Qualifizierung von Reinräumen - Teil 1

Ein ReinRaumTechnik-Tutorial in vier Teilen

18.07.2012 -

ReinRaumTechnik - Die Qualifizierung von Anlagen der Reinraumtechnik ist eine aufwändige Nagelprobe, bei der es für die Betriebe um alles geht. Für viele von ihnen ist der Nachweis der Fähigkeit, die saubere Produktion im Reinraum tatsächlich zu beherrschen, keine freiwillige Kür, sondern notwendige Pflicht.
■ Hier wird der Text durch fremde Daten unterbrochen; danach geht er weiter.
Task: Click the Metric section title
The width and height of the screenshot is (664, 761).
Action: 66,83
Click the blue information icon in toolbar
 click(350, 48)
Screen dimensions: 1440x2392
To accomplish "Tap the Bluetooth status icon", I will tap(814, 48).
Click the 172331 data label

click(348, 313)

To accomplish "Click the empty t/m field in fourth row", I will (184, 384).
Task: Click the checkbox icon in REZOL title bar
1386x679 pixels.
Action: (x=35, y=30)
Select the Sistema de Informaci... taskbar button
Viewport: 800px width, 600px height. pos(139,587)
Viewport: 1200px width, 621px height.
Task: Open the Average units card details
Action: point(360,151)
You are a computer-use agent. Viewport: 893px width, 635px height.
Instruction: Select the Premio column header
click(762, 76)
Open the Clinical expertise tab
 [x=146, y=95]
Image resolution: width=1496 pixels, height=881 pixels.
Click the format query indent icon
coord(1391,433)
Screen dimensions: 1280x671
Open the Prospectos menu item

In der Pharmabranche ist die Qualifizierung die Voraussetzung dafür, dass überhaupt produziert werden darf. Mit dem regulären Betrieb darf nämlich erst begonnen werden, nachdem die Geeignetheit der Räume festgestellt wurde. Mit anderen Worten: nach der „Qualifizierung". Im ReinRaum Tutorial „Qualifizierung von Reinräumen" erläutert Prof. Gernod Dittel die Richtlinien und Maßnahmen zur Qualifizierung. Teil 1 beschäftigt sich mit der Erstqualifizierung und den Formen der Qualifizierung. In den kommenden Ausgaben der ReinRaumTechnik erfahren Sie mehr über die Erstellung des Masterplans und des Lastenhefts (Teil 2), die Qualifizierungsphasen DQ, IQ, OQ, PQ (Teil 3) und die Themen Änderungskontrolle, Requalifizierung und Abnahmeinspektion (Teil 4).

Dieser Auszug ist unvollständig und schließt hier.